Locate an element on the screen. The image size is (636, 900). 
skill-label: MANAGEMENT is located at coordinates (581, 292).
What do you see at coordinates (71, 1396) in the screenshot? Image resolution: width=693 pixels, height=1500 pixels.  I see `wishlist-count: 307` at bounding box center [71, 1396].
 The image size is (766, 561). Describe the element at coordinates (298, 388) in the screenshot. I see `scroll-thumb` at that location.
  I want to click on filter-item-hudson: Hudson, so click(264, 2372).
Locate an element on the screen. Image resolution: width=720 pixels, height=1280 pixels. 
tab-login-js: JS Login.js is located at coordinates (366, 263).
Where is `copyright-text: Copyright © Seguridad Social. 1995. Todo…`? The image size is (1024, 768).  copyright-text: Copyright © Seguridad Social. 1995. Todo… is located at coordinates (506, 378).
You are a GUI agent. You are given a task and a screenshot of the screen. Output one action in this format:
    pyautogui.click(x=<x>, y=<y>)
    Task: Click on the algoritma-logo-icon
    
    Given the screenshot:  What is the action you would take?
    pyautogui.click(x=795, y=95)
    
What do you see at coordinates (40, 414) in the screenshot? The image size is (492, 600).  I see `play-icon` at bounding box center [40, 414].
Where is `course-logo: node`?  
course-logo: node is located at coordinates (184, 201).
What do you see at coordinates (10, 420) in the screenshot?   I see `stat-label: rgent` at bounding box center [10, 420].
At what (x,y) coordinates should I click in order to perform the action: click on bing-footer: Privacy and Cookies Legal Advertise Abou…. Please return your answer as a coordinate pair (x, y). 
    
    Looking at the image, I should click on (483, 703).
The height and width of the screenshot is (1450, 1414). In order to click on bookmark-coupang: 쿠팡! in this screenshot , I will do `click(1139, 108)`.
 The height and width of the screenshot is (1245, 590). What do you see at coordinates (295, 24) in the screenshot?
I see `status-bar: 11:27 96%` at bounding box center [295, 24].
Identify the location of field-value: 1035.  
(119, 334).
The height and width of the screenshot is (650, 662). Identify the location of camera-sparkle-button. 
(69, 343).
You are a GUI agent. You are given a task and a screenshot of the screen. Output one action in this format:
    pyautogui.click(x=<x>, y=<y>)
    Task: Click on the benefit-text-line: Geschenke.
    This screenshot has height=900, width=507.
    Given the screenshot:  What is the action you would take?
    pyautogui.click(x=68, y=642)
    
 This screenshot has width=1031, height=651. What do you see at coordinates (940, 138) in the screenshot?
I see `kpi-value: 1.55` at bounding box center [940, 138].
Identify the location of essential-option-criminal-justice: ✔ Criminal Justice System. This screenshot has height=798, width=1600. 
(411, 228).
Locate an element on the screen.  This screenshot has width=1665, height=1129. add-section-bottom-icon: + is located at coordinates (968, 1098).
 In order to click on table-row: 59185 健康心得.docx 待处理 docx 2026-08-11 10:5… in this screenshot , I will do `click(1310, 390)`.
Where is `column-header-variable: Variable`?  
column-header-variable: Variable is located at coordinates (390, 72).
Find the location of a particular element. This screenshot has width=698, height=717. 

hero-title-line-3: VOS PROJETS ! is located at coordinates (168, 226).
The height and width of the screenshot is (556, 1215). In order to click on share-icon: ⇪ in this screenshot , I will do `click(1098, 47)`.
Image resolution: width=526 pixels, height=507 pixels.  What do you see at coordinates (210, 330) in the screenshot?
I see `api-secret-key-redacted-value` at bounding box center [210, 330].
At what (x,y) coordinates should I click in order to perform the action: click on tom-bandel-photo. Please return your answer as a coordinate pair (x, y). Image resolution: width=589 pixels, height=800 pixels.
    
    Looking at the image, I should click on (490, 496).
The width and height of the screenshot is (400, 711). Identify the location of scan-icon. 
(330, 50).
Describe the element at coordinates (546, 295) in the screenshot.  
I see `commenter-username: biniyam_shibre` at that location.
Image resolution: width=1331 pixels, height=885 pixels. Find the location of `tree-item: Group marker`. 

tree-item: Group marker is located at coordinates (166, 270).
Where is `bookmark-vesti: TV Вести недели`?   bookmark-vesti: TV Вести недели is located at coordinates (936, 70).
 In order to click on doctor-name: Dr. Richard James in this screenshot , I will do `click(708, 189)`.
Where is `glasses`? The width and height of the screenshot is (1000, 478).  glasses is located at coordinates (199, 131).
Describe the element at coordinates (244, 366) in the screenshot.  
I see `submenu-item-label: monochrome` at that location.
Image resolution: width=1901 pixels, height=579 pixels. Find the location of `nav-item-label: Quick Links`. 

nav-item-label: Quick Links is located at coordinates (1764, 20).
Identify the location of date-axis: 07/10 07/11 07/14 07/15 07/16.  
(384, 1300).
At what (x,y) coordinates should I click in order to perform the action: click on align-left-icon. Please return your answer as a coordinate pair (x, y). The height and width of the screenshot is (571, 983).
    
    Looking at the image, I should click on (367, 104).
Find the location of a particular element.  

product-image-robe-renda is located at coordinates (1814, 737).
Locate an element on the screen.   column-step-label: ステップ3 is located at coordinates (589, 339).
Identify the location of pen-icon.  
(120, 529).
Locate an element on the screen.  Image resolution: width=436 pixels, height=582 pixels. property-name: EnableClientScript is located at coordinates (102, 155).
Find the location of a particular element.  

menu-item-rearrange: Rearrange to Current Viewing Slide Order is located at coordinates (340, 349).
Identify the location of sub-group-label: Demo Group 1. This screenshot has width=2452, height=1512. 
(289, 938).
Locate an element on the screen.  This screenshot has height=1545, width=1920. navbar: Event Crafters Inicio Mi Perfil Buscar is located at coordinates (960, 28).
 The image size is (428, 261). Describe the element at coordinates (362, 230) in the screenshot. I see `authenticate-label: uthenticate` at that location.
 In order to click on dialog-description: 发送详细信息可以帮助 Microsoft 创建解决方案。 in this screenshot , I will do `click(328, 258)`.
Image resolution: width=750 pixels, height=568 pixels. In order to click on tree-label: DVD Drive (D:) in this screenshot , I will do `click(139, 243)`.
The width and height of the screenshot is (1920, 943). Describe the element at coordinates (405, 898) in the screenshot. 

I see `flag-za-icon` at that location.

________________________

--- Job ---
Print the listing above verbatim, every line from the first to the last, with no changes.

--- Response ---
Locate an element on the screen. The image size is (636, 900). 
skill-label: MANAGEMENT is located at coordinates (581, 292).
What do you see at coordinates (71, 1396) in the screenshot? Image resolution: width=693 pixels, height=1500 pixels.  I see `wishlist-count: 307` at bounding box center [71, 1396].
 The image size is (766, 561). Describe the element at coordinates (298, 388) in the screenshot. I see `scroll-thumb` at that location.
  I want to click on filter-item-hudson: Hudson, so click(264, 2372).
Locate an element on the screen. Image resolution: width=720 pixels, height=1280 pixels. 
tab-login-js: JS Login.js is located at coordinates (366, 263).
Where is `copyright-text: Copyright © Seguridad Social. 1995. Todo…`? The image size is (1024, 768).  copyright-text: Copyright © Seguridad Social. 1995. Todo… is located at coordinates (506, 378).
You are a GUI agent. You are given a task and a screenshot of the screen. Output one action in this format:
    pyautogui.click(x=<x>, y=<y>)
    Task: Click on the algoritma-logo-icon
    
    Given the screenshot:  What is the action you would take?
    pyautogui.click(x=795, y=95)
    
What do you see at coordinates (40, 414) in the screenshot? The image size is (492, 600).  I see `play-icon` at bounding box center [40, 414].
Where is `course-logo: node`?  
course-logo: node is located at coordinates (184, 201).
What do you see at coordinates (10, 420) in the screenshot?   I see `stat-label: rgent` at bounding box center [10, 420].
At what (x,y) coordinates should I click in order to perform the action: click on bing-footer: Privacy and Cookies Legal Advertise Abou…. Please return your answer as a coordinate pair (x, y). 
    
    Looking at the image, I should click on (483, 703).
The height and width of the screenshot is (1450, 1414). In order to click on bookmark-coupang: 쿠팡! in this screenshot , I will do `click(1139, 108)`.
 The height and width of the screenshot is (1245, 590). What do you see at coordinates (295, 24) in the screenshot?
I see `status-bar: 11:27 96%` at bounding box center [295, 24].
Identify the location of field-value: 1035.  
(119, 334).
The height and width of the screenshot is (650, 662). Identify the location of camera-sparkle-button. 
(69, 343).
You are a GUI agent. You are given a task and a screenshot of the screen. Output one action in this format:
    pyautogui.click(x=<x>, y=<y>)
    Task: Click on the benefit-text-line: Geschenke.
    This screenshot has height=900, width=507.
    Given the screenshot:  What is the action you would take?
    pyautogui.click(x=68, y=642)
    
 This screenshot has width=1031, height=651. What do you see at coordinates (940, 138) in the screenshot?
I see `kpi-value: 1.55` at bounding box center [940, 138].
Identify the location of essential-option-criminal-justice: ✔ Criminal Justice System. This screenshot has height=798, width=1600. 
(411, 228).
Locate an element on the screen.  This screenshot has width=1665, height=1129. add-section-bottom-icon: + is located at coordinates (968, 1098).
 In order to click on table-row: 59185 健康心得.docx 待处理 docx 2026-08-11 10:5… in this screenshot , I will do `click(1310, 390)`.
Where is `column-header-variable: Variable`?  
column-header-variable: Variable is located at coordinates (390, 72).
Find the location of a particular element. This screenshot has width=698, height=717. 

hero-title-line-3: VOS PROJETS ! is located at coordinates (168, 226).
The height and width of the screenshot is (556, 1215). In order to click on share-icon: ⇪ in this screenshot , I will do `click(1098, 47)`.
Image resolution: width=526 pixels, height=507 pixels.  What do you see at coordinates (210, 330) in the screenshot?
I see `api-secret-key-redacted-value` at bounding box center [210, 330].
At what (x,y) coordinates should I click in order to perform the action: click on tom-bandel-photo. Please return your answer as a coordinate pair (x, y). Image resolution: width=589 pixels, height=800 pixels.
    
    Looking at the image, I should click on (490, 496).
The width and height of the screenshot is (400, 711). Identify the location of scan-icon. 
(330, 50).
Describe the element at coordinates (546, 295) in the screenshot.  
I see `commenter-username: biniyam_shibre` at that location.
Image resolution: width=1331 pixels, height=885 pixels. Find the location of `tree-item: Group marker`. 

tree-item: Group marker is located at coordinates (166, 270).
Where is `bookmark-vesti: TV Вести недели`?   bookmark-vesti: TV Вести недели is located at coordinates (936, 70).
 In order to click on doctor-name: Dr. Richard James in this screenshot , I will do `click(708, 189)`.
Where is `glasses`? The width and height of the screenshot is (1000, 478).  glasses is located at coordinates (199, 131).
Describe the element at coordinates (244, 366) in the screenshot.  
I see `submenu-item-label: monochrome` at that location.
Image resolution: width=1901 pixels, height=579 pixels. Find the location of `nav-item-label: Quick Links`. 

nav-item-label: Quick Links is located at coordinates (1764, 20).
Identify the location of date-axis: 07/10 07/11 07/14 07/15 07/16.  
(384, 1300).
At what (x,y) coordinates should I click in order to perform the action: click on align-left-icon. Please return your answer as a coordinate pair (x, y). The height and width of the screenshot is (571, 983).
    
    Looking at the image, I should click on (367, 104).
Find the location of a particular element.  

product-image-robe-renda is located at coordinates (1814, 737).
Locate an element on the screen.   column-step-label: ステップ3 is located at coordinates (589, 339).
Identify the location of pen-icon.  
(120, 529).
Locate an element on the screen.  Image resolution: width=436 pixels, height=582 pixels. property-name: EnableClientScript is located at coordinates (102, 155).
Find the location of a particular element.  

menu-item-rearrange: Rearrange to Current Viewing Slide Order is located at coordinates (340, 349).
Identify the location of sub-group-label: Demo Group 1. This screenshot has width=2452, height=1512. 
(289, 938).
Locate an element on the screen.  This screenshot has height=1545, width=1920. navbar: Event Crafters Inicio Mi Perfil Buscar is located at coordinates (960, 28).
 The image size is (428, 261). Describe the element at coordinates (362, 230) in the screenshot. I see `authenticate-label: uthenticate` at that location.
 In order to click on dialog-description: 发送详细信息可以帮助 Microsoft 创建解决方案。 in this screenshot , I will do `click(328, 258)`.
Image resolution: width=750 pixels, height=568 pixels. In order to click on tree-label: DVD Drive (D:) in this screenshot , I will do `click(139, 243)`.
The width and height of the screenshot is (1920, 943). Describe the element at coordinates (405, 898) in the screenshot. 

I see `flag-za-icon` at that location.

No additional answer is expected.